His other arm flung into the darkness, his dwarven sight spying the target in the gloom. It was s hatchet, no greater than his hand, but it was his only hope. Desperation fueled Hrothgar's reach and his fingers wrapped around the small tool even as the wolf released the mangled forearm for the side of the dwarf's now exposed neck.

"It all happened at once!" Hrothgar would later tell Forgepriestess Ingarret. My hand closed around the hatchet and I felt this, I don't know... HOPE or something, like as if my arm knew I would survive what my mind swore I could not. The hatchet circled back towards the beast's neck even as he drove for mine, but the blade got there first. Cut clean through it's scrawny neck it did!" Hrothgar boasted. While the others assembled to hear their cousin's tale rolled their eyes and groaned with incredulity, Ingarret merely nodded, completing her rune of healing.

The hatchet, a dull-looking iron tool of unremarkable construction, seemed light, almost flimsy. It was impossible to think such a thing could have completed the grisly task. Even as Hrothgar displayed the wolf's head he was rebuked. "It was a starving wretch, already dead on it's feet when it attacked you!" they jeered, "he probably lopped it off with the head of the busted felling axe after the tussle!" another snarked. But Ingarret remembered something most others didn't, the name of that particular cliff beneath which the hatchet was found.
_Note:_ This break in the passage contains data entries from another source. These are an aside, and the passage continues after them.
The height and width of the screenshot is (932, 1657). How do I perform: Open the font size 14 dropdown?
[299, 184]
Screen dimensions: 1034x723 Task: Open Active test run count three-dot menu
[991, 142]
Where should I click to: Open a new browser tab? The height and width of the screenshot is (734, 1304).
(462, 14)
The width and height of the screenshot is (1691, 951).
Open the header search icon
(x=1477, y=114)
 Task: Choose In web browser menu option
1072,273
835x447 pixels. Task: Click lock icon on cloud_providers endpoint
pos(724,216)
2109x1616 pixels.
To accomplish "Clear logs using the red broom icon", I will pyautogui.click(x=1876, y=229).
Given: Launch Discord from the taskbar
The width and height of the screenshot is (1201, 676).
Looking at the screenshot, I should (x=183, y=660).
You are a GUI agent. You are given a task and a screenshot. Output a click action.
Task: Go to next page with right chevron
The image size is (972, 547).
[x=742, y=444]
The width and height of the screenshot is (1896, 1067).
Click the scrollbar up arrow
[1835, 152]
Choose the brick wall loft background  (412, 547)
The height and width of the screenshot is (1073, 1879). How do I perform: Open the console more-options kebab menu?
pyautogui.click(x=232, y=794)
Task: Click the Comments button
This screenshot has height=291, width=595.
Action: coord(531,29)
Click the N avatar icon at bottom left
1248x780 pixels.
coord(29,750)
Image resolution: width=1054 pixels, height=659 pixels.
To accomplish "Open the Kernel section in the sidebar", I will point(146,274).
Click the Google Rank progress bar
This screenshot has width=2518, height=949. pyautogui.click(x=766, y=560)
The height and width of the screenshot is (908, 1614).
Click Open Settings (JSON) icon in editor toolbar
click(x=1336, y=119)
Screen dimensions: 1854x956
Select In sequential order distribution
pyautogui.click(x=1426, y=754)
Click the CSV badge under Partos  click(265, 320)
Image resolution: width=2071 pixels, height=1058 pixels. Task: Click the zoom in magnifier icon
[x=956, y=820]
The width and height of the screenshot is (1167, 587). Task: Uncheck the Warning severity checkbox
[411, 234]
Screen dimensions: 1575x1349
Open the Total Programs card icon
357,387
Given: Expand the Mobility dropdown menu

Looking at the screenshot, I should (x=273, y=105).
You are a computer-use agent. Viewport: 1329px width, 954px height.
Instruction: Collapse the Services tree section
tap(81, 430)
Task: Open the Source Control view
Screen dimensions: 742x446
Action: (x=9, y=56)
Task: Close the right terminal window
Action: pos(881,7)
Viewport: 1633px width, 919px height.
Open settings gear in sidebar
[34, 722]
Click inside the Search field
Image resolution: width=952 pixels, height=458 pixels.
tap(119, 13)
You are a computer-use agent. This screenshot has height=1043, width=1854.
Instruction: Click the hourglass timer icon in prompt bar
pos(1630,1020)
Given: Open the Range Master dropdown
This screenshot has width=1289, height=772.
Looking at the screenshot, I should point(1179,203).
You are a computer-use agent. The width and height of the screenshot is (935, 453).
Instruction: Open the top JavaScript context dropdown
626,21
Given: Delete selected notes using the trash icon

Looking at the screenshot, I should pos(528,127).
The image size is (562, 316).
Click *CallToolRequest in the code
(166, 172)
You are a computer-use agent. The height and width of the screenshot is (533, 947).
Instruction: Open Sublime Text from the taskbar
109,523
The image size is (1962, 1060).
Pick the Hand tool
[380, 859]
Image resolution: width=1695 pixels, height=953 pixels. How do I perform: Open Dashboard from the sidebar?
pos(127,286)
"Kyrralbukashkhe" Roughly translated from the Eld Dwarven, it means King's Fall in the common tongue.

- Excerpt from Hrothgar the King, Volume 1 of 9


The Id Portrait can be stored in any museum or art gallery. Any owner who knows about the portrait's powers can dress like a noble, tap into the painting to get sucked into it and have his or her duplicates donate the painting to a gallery.

If the painting is stored with other similar portraits, nobody will suspect it to be a minor artifact.


I think most people in the Western Medieval fantasy genre who have artifacts are using them, falling prey to them, or destroying them rather displaying them. We display our ancient artifacts in museums because they are useless. When I want to go to war, I don't have the blacksmith forge me a matchless sword, anymore. We have guns. Artifacts for us are more valuable for their historical context, their individual stories and what they can teach us about how people used to live their lives.

During the Dark Ages, most of the knowledge was old, and most of it forgotten until the 14th century when treasure hunters like Brunelleschi explored Ancient Roman ruins, he began by learning the engineering that the Romans used to already know. An accidental discovery of Ancient Roman law books led to the opening of whole new law schools in Italy. It was the uncovering of those artifacts and using the power it gave them to change the world.

I think typically Medieval Heroic Fantasy RPGs treat artifacts more the way they historically treated them in the Dark Ages. Creating a museum for magical artifacts puts a very modern spin on the genre. Paizo has done this. There are Pathfinder Society Adventure where we explore a museum owned by the powerful Blackrose Family.

Yqatuba wrote:
I think such a plot would be interesting

I agree. I think there is real potential for some very fun stories spinning on this conceit.

Yqatuba wrote:
Or somewhere more secure? I'm guessing the second. Also, what kind of defenses might be there to keep people from stealing it?

White Plume Mountain.

Yqatuba wrote:
I could see Good characters needing said artifact to beat the villain du jour, but being denied permission to borrow said artifact and having to resort to extralegal means.)

Like when Harry Potter robbed Gringotts Bank to find Horcuxes and magic swords for destroying Lord Voldemort.